## DIRECTIONS FOR THIS TASK
The expected output is the line bearing "Image resolution: width=1389" followed by all remaining lines of the records, each restated word for word.
[PROVIDED DATA — start]
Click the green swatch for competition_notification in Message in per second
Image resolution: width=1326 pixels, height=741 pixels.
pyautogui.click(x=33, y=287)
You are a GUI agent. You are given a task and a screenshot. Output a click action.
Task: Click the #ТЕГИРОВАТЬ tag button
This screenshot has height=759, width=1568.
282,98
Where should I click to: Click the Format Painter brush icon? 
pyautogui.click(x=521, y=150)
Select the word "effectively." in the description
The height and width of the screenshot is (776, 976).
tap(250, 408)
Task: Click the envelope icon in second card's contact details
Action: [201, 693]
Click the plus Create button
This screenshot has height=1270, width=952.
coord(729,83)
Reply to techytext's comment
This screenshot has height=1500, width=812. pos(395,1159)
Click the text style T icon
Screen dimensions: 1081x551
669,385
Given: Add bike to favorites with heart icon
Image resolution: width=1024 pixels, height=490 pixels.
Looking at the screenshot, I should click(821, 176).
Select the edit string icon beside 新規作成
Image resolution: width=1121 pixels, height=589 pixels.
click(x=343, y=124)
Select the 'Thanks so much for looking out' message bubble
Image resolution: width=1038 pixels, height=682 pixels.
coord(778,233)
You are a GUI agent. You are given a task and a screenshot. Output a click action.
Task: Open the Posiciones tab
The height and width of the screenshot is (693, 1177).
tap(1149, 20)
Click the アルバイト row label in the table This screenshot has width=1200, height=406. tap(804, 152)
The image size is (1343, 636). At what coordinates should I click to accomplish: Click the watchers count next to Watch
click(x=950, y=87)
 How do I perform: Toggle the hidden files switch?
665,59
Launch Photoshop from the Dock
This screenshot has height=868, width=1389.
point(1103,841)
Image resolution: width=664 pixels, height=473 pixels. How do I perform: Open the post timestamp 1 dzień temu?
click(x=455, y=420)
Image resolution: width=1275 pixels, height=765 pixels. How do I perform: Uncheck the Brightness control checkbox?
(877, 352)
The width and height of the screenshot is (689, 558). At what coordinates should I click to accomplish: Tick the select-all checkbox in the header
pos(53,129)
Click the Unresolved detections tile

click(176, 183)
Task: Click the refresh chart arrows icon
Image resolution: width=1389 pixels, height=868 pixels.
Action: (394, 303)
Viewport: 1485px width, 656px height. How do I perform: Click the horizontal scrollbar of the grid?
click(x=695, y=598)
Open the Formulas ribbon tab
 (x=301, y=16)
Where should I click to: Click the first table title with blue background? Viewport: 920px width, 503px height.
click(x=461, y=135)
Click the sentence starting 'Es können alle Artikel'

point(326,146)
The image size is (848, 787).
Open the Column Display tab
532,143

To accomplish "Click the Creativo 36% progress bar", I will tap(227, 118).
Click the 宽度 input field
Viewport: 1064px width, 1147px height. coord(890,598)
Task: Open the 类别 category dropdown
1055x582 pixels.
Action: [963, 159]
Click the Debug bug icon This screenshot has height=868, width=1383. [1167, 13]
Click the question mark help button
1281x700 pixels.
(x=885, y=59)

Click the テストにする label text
[PROVIDED DATA — finish]
## SOLVED PROBLEM
Image resolution: width=1389 pixels, height=868 pixels.
Action: (394, 303)
Viewport: 1485px width, 656px height. How do I perform: Click the horizontal scrollbar of the grid?
click(x=695, y=598)
Open the Formulas ribbon tab
 (x=301, y=16)
Where should I click to: Click the first table title with blue background? Viewport: 920px width, 503px height.
click(x=461, y=135)
Click the sentence starting 'Es können alle Artikel'

point(326,146)
The image size is (848, 787).
Open the Column Display tab
532,143

To accomplish "Click the Creativo 36% progress bar", I will tap(227, 118).
Click the 宽度 input field
Viewport: 1064px width, 1147px height. coord(890,598)
Task: Open the 类别 category dropdown
1055x582 pixels.
Action: [963, 159]
Click the Debug bug icon This screenshot has height=868, width=1383. [1167, 13]
Click the question mark help button
1281x700 pixels.
(x=885, y=59)

Click the テストにする label text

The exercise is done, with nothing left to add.